Foodforthoughttoday's Blog

July 26, 2009

Sleep Apnea Test



Rose here….good evening everyone. As you know from my previous article I have been talking to my sister, Apnea. Apnea was given her name because our mother, Polysomno Pickwickian (Poly for short), suffered from Obstructive Sleep Apnea especially during her pregnancy with her. Obstructive Sleep Apnea (OSA) may be a common form of sleep apnea, but the constant repetitive episodes of cessation of breath due to her large tonsils and the pressure on her lungs due to her pregnancy; she experienced excessive daytime sleepiness, morning headaches, dry mouth and heartburn. Poly, born in the 20th century, complained to her doctor, William Osler about her symptoms and Poly was the first person to be diagnosed with a sleep apnea test.

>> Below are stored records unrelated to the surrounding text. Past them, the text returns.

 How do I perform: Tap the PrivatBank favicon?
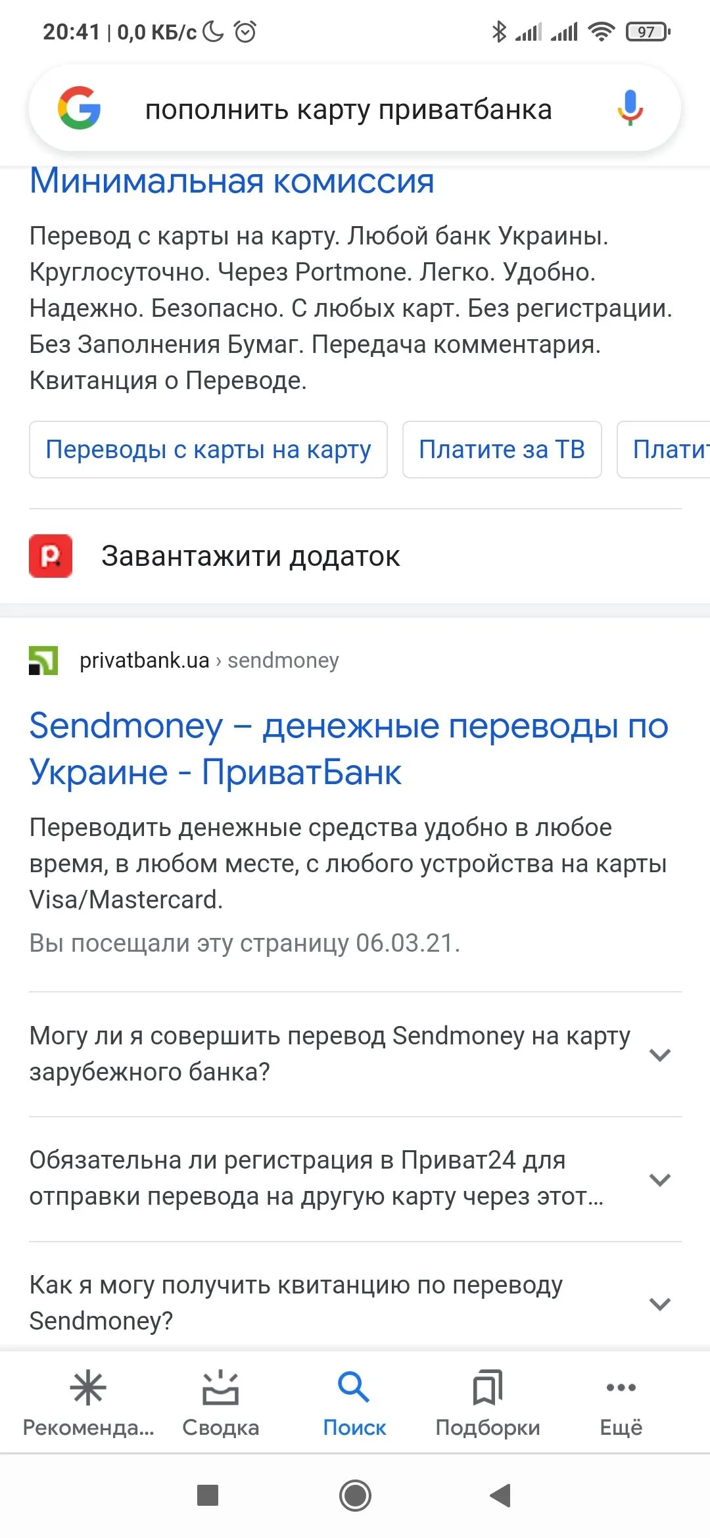point(43,661)
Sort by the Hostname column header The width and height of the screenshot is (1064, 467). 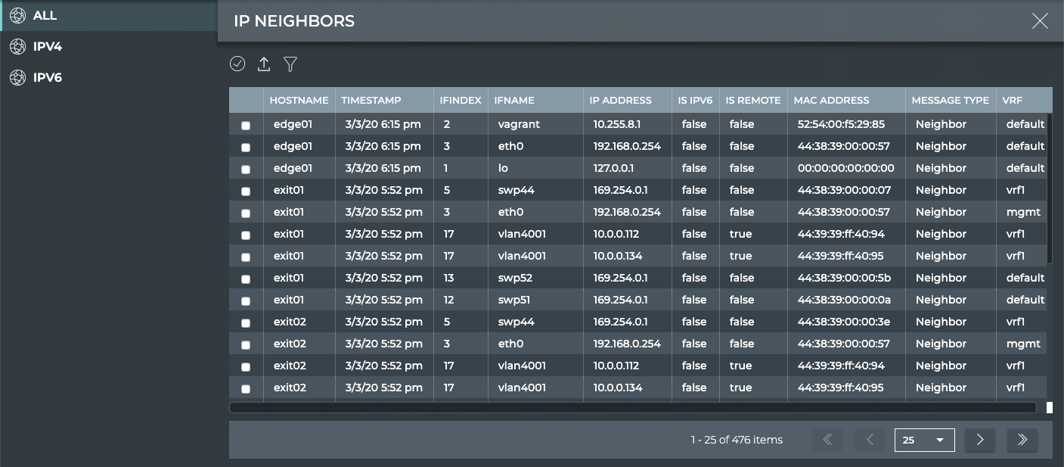(299, 100)
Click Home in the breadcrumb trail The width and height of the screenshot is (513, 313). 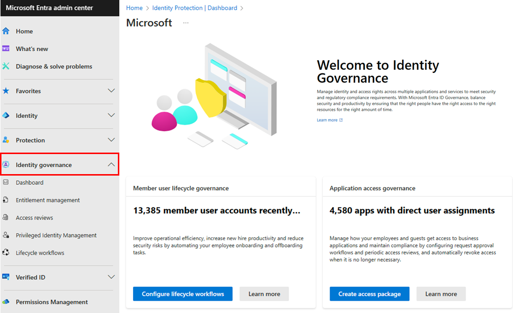click(x=134, y=8)
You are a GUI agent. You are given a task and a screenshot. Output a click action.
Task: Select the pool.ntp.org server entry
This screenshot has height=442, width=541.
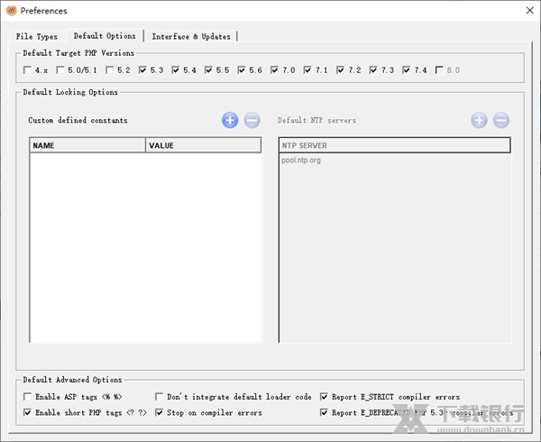pyautogui.click(x=301, y=161)
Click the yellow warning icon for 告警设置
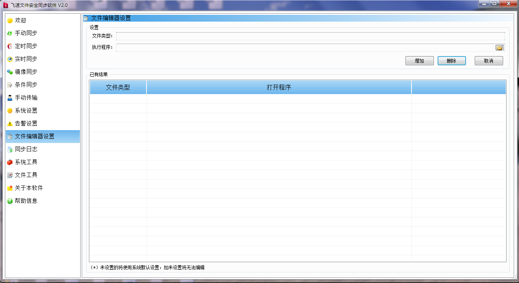 [x=10, y=124]
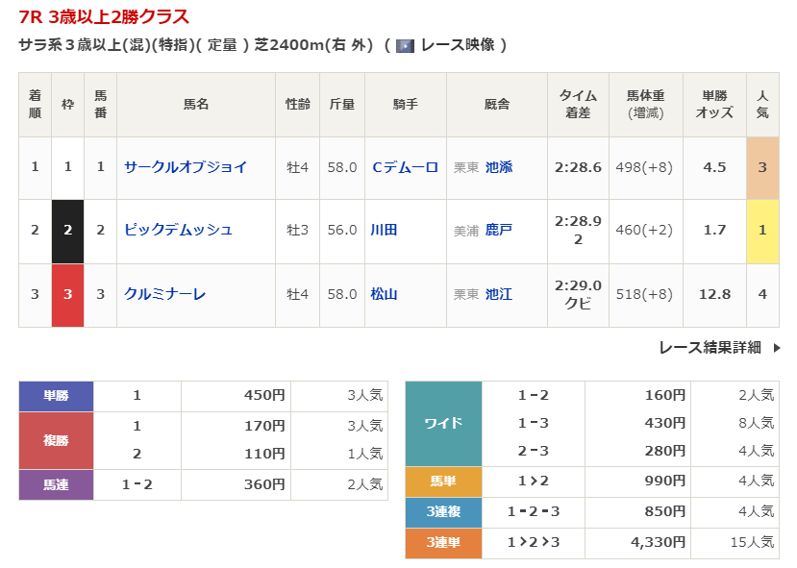797x568 pixels.
Task: Click the black frame number 2 box
Action: pos(67,231)
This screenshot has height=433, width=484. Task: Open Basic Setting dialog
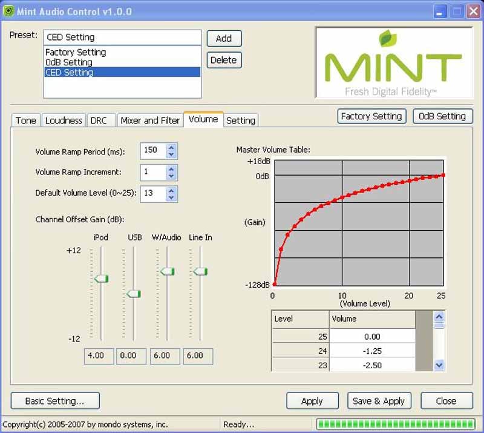tap(55, 401)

Dr. William Osler coined sleep apnea the ‘Pickwickian Syndrome’ and wrote a paper that became the well known Pickwick Papers, an accurate clinical picture of adult obstructive sleep apnea syndrome…..and everyone thought he named it after Charles Dickens.

Dr. Osler found that the cessation of breath is associated with the reduction in blood oxygen saturation when the airway becomes obstructed by excess tissue, large tonsils, large tongue and/or sometimes the jaw or nasal passages can be a factor. Other symptoms include; loud snoring, depression, insomnia, frequent nighttime urination, overweight, high blood pressure and rapid weight gain. Some symptoms are not even recognized by the patient and their bed partner/spouse is the only one aware that there is a sleep apnea problem.

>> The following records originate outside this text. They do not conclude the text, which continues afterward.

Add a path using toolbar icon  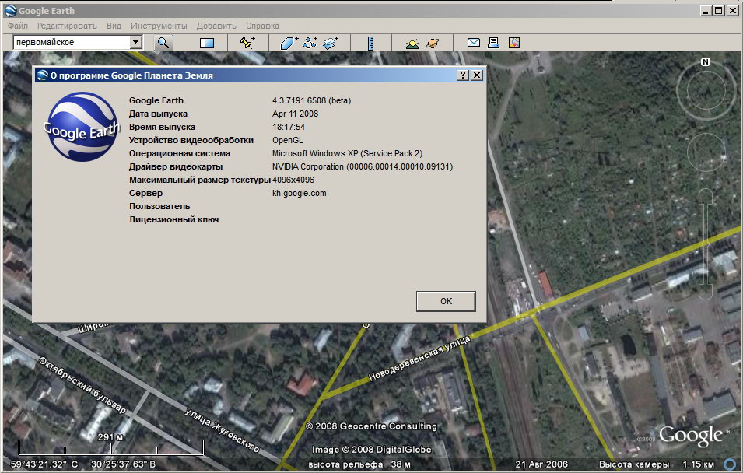(x=310, y=43)
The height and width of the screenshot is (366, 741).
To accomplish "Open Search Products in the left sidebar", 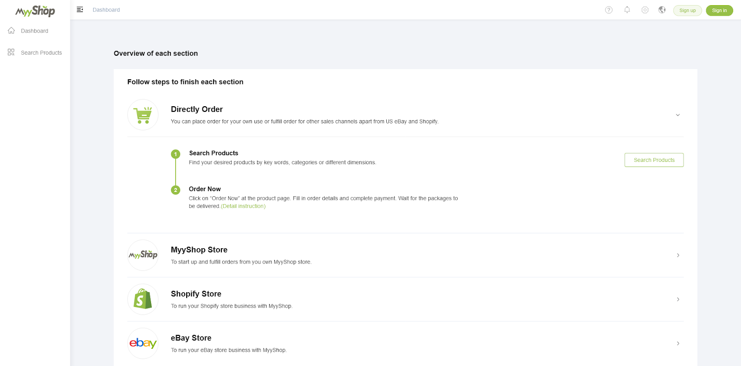I will (x=41, y=53).
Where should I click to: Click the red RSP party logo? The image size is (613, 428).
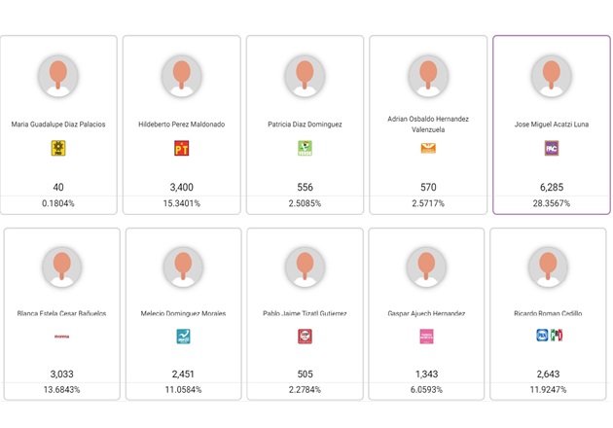pos(305,337)
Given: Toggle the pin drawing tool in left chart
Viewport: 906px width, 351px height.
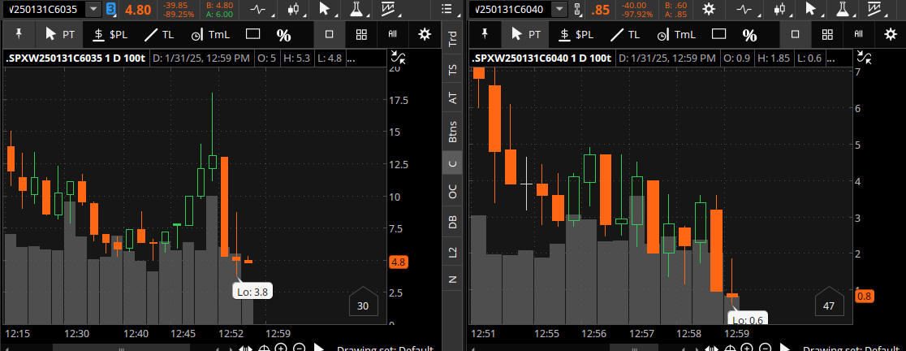Looking at the screenshot, I should pos(19,35).
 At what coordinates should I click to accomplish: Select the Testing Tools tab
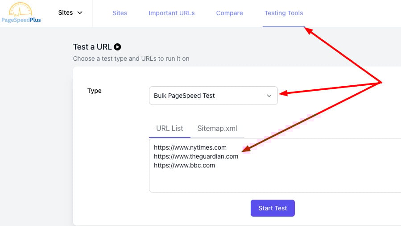283,13
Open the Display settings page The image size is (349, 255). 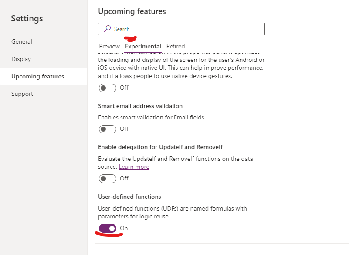click(21, 59)
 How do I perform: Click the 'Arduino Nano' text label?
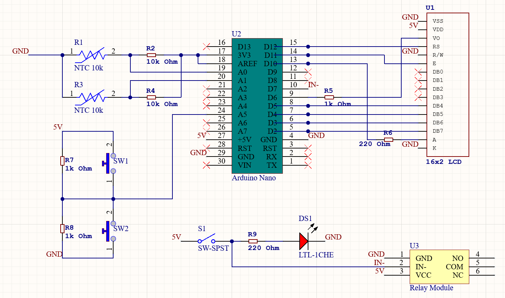point(254,178)
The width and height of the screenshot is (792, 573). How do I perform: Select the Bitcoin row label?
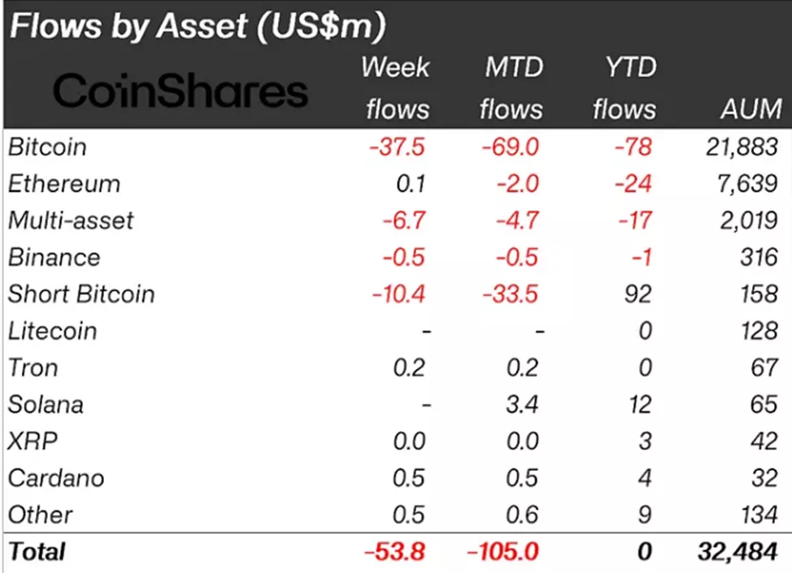pyautogui.click(x=47, y=147)
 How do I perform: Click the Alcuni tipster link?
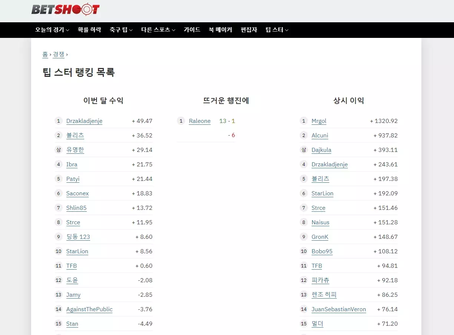pyautogui.click(x=320, y=136)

Major life threatening risks are heart attacks, strokes, impotence, erratic heartbeat and heart disease if OSA is untreated. Also, you might experience drowsiness when you are awake making it dangerous to drive or operate machinery. Fortunately for my mother her symptoms dissipated after Apnea was born and her tonsils were removed.

It was many years after Dr. Osler’s Pickwick Papers that a machine was invented to monitor and diagnose sleep apnea. Since my mother was the first person diagnosed with sleep apnea the sleep apnea test was called polysomnography. There are two types of sleep apnea tests; one an overnight test that involves monitoring the brain waves, muscle tension, rapid eye movement, breathing and oxygen level in the patient’s blood, the second test is a home monitoring test where a patient takes a polysomnograph home, is instructed how to use it and returns the next morning. These are painless test and might be covered under your health insurance.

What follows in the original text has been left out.